Would you return, word for word, the lines of the data below from the line with "Screen dimensions: 275x199" through the line with "This screenshot has height=401, width=690.", and no others?

=== Pixel coordinate grounding data ===
"""
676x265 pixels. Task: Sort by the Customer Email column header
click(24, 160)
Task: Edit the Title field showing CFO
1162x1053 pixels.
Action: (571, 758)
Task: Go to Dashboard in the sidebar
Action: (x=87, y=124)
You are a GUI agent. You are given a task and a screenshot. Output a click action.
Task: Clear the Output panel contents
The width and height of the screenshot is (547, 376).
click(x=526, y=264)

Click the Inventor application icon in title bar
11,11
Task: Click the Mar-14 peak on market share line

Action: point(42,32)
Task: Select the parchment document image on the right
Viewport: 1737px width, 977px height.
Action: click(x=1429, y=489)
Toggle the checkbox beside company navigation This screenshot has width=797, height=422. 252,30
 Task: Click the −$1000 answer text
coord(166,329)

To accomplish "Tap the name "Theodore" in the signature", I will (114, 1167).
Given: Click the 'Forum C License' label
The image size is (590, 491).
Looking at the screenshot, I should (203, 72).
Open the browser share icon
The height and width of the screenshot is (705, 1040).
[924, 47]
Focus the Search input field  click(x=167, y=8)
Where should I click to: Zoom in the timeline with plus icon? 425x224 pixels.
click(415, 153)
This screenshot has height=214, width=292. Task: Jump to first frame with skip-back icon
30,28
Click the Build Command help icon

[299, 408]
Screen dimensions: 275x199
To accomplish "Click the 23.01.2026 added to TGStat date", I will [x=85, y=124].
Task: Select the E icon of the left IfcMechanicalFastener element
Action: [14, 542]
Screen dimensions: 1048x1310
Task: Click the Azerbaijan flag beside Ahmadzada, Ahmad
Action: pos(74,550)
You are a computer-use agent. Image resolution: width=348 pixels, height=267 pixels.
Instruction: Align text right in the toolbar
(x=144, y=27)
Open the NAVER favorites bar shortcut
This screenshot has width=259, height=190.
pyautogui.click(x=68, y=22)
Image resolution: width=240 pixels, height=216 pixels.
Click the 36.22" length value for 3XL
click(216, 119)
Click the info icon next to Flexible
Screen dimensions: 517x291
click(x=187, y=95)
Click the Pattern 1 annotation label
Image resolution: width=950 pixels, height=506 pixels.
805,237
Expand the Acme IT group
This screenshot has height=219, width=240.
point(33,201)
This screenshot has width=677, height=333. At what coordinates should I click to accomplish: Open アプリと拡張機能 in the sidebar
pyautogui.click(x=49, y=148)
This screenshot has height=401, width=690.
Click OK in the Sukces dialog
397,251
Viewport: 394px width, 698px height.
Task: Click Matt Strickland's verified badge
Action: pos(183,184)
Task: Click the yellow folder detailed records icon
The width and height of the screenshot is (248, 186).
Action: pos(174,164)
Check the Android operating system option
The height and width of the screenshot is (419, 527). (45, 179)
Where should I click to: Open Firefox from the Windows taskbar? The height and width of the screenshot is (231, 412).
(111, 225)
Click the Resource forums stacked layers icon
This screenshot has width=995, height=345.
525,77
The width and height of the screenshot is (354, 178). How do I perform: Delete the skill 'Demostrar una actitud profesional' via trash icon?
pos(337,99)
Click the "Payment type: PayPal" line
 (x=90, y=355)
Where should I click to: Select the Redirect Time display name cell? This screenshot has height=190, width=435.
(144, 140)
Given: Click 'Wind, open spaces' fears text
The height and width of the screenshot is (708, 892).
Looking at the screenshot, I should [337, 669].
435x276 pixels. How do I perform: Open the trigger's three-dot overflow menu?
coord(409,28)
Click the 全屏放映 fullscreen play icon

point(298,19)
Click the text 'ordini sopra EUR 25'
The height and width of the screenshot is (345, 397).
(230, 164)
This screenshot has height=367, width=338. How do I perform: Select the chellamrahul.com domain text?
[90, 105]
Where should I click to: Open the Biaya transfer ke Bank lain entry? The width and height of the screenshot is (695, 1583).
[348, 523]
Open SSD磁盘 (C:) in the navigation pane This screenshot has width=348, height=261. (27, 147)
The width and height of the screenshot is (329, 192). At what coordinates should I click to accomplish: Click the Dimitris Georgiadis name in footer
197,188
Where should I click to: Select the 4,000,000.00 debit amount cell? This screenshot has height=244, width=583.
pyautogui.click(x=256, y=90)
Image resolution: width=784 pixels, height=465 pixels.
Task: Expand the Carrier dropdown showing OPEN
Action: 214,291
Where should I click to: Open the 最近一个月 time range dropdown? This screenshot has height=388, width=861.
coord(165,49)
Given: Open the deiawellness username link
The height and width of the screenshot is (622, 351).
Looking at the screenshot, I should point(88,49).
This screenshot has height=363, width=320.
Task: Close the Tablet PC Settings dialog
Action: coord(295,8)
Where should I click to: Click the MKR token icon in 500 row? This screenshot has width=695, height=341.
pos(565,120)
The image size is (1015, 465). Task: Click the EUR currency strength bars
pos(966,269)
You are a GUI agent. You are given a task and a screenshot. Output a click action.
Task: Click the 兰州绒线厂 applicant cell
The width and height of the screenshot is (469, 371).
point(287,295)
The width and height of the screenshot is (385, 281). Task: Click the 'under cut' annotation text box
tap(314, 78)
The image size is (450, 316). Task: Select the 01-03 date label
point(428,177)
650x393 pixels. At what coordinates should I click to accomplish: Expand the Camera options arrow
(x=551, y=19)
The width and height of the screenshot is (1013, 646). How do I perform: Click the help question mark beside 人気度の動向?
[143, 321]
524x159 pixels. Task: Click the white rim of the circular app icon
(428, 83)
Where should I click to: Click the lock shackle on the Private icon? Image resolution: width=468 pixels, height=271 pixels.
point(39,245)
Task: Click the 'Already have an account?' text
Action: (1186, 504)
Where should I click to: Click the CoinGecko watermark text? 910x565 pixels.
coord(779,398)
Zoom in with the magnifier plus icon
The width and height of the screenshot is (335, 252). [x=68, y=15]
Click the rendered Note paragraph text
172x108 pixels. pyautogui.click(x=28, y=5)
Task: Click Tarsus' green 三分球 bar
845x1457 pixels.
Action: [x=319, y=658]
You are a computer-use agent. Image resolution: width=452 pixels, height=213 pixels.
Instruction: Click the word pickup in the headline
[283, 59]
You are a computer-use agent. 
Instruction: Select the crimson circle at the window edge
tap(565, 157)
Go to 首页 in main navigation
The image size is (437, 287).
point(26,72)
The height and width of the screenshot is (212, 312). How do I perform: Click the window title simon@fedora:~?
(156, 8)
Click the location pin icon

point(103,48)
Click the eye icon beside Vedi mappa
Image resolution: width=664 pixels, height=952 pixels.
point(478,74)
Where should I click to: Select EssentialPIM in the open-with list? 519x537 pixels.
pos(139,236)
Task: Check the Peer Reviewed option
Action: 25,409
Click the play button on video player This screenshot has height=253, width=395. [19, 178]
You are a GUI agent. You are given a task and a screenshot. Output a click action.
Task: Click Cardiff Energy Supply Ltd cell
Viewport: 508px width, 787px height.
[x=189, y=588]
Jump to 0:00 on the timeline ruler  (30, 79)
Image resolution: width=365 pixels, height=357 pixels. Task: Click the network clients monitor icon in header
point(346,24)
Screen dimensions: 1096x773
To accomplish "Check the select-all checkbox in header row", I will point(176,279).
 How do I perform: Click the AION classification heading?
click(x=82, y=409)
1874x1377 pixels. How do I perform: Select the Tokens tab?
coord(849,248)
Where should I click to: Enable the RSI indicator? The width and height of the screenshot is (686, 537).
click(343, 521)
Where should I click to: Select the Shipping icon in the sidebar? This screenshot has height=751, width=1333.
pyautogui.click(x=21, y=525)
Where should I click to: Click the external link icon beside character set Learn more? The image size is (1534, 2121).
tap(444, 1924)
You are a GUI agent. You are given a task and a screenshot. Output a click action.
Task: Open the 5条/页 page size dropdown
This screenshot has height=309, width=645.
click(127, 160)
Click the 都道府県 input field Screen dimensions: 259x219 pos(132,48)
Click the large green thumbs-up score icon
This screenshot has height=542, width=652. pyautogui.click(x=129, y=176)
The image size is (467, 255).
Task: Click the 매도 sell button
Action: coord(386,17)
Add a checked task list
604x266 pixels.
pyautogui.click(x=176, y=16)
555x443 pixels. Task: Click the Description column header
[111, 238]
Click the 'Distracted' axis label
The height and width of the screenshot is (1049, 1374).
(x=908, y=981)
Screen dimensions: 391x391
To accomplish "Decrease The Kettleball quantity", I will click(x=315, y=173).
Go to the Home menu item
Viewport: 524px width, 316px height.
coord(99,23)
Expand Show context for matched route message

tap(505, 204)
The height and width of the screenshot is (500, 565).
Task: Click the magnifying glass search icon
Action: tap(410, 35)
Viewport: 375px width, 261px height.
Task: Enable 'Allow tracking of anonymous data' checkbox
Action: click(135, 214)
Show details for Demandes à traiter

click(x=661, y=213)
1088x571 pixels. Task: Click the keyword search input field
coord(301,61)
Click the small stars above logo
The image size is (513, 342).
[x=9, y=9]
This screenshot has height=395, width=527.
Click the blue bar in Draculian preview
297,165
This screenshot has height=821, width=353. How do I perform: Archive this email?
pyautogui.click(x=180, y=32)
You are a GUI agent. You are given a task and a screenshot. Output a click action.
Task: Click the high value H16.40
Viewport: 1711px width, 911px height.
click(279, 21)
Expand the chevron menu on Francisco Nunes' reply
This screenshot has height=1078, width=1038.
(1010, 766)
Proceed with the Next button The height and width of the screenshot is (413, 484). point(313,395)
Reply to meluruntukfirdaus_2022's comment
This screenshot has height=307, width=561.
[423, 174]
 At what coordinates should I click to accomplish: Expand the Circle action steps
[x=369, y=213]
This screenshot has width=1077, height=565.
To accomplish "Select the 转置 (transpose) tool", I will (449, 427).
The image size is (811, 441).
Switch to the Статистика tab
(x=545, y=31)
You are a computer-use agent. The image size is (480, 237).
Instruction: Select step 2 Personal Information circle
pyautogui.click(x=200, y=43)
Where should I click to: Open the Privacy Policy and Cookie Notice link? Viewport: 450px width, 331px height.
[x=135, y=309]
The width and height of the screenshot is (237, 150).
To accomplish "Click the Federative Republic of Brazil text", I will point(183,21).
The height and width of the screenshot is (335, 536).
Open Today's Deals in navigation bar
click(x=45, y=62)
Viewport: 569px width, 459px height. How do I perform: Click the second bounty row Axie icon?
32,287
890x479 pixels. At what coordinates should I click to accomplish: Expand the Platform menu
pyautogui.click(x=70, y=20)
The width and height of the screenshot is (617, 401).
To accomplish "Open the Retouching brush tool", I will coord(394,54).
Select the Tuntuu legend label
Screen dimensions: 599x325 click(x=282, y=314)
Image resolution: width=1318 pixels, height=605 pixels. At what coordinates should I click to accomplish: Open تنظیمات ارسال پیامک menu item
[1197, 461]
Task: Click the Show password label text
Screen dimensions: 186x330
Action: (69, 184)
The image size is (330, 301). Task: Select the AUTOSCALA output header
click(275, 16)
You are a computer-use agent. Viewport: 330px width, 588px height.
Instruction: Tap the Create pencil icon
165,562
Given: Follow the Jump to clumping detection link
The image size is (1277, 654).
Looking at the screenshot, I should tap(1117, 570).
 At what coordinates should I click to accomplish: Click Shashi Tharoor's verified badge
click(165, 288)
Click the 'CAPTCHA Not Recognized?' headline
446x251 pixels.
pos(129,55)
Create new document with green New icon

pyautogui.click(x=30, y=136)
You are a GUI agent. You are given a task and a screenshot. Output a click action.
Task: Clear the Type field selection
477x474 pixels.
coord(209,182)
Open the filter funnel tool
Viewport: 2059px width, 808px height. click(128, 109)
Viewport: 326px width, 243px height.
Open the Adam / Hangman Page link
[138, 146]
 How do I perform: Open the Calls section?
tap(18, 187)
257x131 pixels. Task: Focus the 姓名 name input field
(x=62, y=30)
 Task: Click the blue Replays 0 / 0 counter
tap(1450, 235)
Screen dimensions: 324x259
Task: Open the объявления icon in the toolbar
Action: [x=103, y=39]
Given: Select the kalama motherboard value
"""
=== Response ===
Screen dimensions: 275x199
To accomplish "Click the 23.01.2026 added to TGStat date", I will [x=85, y=124].
Task: Select the E icon of the left IfcMechanicalFastener element
Action: [14, 542]
Screen dimensions: 1048x1310
Task: Click the Azerbaijan flag beside Ahmadzada, Ahmad
Action: pos(74,550)
You are a computer-use agent. Image resolution: width=348 pixels, height=267 pixels.
Instruction: Align text right in the toolbar
(x=144, y=27)
Open the NAVER favorites bar shortcut
This screenshot has width=259, height=190.
pyautogui.click(x=68, y=22)
Image resolution: width=240 pixels, height=216 pixels.
Click the 36.22" length value for 3XL
click(216, 119)
Click the info icon next to Flexible
Screen dimensions: 517x291
click(x=187, y=95)
Click the Pattern 1 annotation label
Image resolution: width=950 pixels, height=506 pixels.
805,237
Expand the Acme IT group
This screenshot has height=219, width=240.
point(33,201)
This screenshot has width=677, height=333. At what coordinates should I click to accomplish: Open アプリと拡張機能 in the sidebar
pyautogui.click(x=49, y=148)
This screenshot has height=401, width=690.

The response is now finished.